Diranno ancora una volta che sono matta, mentre sappiamo che in questa società non ci sono mai stati i letti di cui abbiamo bisogno e che se ci presentiamo in ospedale moriremo lì, sulla porta, pregando.
Sappiamo che la gestione della malattia sarà soprattutto domestica, prepariamoci socialmente a questo.
Cosa succede se decidiamo di disobbedire per sopravvivere?
Abbiamo bisogno di mangiare in attesa della malattia e di cambiare dieta per resistervi.
Abbiamo bisogno dei/delle nostri/e kolliris (medici tradizionali, NdT) e di creare con loro rimedi non farmaceutici, sperimentare con i nostri corpi e testare ciò che ci fa stare meglio.
Abbiamo bisogno di foglie di coca per resistere alla fame, di farina di cañahua[2] e di amaranto, di zuppa di quinoa. Tutto ciò che ci hanno insegnato a disprezzare.
Che la morte non ci colga raggomitolati per la paura mentre obbediamo a ordini idioti, che ci colga mentre ci baciamo, mentre facciamo l’amore e non la guerra.
Che ci colga mentre cantiamo e ci abbracciamo, perché il contagio è imminente.
Perché il contagio è come respirare.
Non poter respirare è ciò a cui ci condanna il Coronavirus, più che per la malattia in sé per la reclusione, il divieto e l’obbedienza.

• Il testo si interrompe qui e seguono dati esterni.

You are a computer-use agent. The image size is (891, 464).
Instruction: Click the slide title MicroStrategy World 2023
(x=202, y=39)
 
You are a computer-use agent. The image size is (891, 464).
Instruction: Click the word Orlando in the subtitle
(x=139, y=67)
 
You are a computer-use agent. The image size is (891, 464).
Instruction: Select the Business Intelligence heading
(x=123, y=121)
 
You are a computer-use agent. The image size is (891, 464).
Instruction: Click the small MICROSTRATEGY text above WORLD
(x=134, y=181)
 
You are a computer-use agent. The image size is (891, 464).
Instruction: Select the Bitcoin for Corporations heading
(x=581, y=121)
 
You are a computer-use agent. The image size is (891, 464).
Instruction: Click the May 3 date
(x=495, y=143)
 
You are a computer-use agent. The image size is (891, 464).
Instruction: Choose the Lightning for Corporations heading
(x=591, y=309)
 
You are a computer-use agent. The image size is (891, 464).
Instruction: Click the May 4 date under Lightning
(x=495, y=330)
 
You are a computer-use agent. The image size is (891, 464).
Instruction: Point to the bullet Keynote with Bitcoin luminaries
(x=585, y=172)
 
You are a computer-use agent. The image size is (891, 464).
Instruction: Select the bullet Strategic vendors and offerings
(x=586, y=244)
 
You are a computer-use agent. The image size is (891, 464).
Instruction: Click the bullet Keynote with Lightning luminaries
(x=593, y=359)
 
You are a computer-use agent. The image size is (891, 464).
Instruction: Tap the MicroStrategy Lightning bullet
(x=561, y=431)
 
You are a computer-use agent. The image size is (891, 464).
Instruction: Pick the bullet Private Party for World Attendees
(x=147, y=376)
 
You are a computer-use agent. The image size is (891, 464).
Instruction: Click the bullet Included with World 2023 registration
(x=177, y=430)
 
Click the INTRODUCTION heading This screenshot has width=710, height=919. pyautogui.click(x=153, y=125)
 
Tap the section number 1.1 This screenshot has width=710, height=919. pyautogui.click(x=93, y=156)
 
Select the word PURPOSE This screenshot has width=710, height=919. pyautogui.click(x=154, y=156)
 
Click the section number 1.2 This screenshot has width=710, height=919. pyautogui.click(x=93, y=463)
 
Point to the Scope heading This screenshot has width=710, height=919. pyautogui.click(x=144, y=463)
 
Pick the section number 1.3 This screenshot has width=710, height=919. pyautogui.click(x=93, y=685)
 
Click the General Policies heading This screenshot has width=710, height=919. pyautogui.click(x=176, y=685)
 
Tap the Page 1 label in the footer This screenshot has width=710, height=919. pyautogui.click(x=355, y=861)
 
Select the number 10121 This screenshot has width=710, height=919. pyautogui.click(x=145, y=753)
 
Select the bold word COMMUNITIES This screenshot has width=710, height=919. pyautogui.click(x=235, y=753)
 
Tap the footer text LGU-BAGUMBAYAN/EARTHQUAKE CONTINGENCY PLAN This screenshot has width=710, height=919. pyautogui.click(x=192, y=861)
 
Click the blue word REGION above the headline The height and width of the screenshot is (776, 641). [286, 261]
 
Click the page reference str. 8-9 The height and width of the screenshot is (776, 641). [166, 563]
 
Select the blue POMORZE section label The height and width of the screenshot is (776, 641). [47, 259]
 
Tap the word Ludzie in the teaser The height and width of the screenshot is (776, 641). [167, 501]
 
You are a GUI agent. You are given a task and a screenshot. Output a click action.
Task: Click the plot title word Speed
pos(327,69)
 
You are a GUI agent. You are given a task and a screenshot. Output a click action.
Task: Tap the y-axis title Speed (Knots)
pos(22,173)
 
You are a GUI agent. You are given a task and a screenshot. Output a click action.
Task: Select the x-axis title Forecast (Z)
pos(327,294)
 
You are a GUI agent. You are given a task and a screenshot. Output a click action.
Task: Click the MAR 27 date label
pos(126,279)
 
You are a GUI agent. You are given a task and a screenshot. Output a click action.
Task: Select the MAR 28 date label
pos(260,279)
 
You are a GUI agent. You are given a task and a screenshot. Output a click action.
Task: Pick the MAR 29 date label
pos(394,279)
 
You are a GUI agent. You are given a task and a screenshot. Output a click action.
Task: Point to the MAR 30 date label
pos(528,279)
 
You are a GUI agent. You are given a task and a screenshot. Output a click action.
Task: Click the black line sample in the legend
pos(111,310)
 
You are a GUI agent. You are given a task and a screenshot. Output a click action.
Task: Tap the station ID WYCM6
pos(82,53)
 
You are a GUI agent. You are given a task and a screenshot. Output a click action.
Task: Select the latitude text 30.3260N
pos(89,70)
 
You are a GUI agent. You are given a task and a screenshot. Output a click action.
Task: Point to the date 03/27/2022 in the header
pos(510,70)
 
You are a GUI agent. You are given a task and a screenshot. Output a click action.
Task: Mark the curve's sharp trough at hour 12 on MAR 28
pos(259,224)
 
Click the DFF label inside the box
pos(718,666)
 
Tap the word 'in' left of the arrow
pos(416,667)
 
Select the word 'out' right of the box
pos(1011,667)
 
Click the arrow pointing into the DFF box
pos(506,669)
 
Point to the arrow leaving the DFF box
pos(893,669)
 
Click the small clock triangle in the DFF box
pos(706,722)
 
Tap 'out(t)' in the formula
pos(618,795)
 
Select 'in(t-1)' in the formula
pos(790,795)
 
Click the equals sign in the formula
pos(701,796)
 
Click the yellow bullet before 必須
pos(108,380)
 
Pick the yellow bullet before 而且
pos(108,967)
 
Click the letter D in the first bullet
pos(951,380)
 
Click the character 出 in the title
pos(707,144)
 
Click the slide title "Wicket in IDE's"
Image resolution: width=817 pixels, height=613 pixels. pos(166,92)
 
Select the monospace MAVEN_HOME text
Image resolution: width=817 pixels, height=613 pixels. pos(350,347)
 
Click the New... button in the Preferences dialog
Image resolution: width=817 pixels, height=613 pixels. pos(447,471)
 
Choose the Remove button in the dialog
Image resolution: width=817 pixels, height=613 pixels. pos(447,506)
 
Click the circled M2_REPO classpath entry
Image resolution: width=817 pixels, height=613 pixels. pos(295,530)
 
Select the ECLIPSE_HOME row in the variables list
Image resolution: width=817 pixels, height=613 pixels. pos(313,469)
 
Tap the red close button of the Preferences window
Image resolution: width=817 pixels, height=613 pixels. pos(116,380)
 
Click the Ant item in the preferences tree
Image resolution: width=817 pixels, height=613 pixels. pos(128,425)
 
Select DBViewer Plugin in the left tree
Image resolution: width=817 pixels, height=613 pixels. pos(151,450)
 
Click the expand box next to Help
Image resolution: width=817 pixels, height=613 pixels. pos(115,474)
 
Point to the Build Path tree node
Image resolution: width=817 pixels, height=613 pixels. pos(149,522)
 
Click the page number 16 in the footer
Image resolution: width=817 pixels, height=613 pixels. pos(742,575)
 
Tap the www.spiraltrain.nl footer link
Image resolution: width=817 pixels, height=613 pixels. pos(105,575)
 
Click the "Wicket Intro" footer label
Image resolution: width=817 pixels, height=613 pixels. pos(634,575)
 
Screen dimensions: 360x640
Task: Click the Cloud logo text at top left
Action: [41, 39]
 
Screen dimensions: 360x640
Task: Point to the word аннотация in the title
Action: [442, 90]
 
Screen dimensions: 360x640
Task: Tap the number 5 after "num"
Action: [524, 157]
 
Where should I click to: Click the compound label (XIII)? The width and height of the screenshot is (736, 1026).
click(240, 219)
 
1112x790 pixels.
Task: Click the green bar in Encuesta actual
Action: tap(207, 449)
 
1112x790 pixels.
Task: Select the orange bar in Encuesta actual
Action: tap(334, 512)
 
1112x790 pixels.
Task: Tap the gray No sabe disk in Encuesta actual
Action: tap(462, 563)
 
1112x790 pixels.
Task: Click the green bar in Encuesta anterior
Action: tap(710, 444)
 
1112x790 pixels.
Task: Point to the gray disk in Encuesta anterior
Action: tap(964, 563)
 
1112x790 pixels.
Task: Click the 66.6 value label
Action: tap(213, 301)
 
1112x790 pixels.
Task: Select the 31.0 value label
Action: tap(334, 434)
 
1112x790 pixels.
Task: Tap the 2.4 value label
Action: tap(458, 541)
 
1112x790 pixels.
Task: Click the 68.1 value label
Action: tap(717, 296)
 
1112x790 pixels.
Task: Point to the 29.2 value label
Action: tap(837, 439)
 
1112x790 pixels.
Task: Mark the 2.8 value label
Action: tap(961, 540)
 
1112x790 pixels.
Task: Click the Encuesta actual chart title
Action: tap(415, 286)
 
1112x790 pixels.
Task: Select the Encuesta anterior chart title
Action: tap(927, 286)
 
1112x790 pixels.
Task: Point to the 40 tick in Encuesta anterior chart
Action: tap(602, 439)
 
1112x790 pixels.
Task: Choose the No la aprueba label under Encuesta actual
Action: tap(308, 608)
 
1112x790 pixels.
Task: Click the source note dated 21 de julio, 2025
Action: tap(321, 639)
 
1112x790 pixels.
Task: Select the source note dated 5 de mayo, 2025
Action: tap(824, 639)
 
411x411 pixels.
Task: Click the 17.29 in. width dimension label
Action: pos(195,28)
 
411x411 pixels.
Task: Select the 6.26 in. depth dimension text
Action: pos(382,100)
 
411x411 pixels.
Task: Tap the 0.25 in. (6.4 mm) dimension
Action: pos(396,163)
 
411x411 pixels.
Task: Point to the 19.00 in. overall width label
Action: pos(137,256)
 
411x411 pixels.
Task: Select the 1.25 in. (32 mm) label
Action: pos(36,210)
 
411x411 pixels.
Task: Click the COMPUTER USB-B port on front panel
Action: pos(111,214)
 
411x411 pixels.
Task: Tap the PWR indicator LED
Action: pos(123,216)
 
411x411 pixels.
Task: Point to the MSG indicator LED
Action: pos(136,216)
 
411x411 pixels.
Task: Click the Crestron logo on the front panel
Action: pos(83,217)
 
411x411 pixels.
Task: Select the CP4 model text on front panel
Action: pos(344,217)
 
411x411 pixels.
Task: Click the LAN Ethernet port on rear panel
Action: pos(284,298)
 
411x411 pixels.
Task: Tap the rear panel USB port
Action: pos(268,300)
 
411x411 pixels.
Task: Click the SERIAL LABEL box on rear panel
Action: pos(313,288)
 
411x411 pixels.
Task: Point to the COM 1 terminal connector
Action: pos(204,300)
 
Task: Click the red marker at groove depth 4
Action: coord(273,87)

Mi viene in mente Nosferatu quando, in una scena indimenticabile, con la morte imminente e la peste, incarnata da topi, che ha invaso tutto il villaggio, tutti/e si siedono a un grande tavolo nella piazza e condividono un banchetto collettivo di resistenza. Che ci trovi così, il Coronavirus: pronte per il contagio.
[1] Qui l’autrice, nella versione originale dell’articolo, usa il termine “olla común”, letteralmente pentola comune, con il quale si fa riferimento a un tipo di iniziativa di partecipazione comunitaria tra vicini e compaesani che cercano di risolvere il problema dell’alimentazione di base. È un’esperienza, nata in Cile, simile a quella delle mense popolari, ma con un carattere maggiormente autogestito e autonomo [NdT].
[2] Un cereale andino simile alla quinoa, ma meno conosciuto [NdT].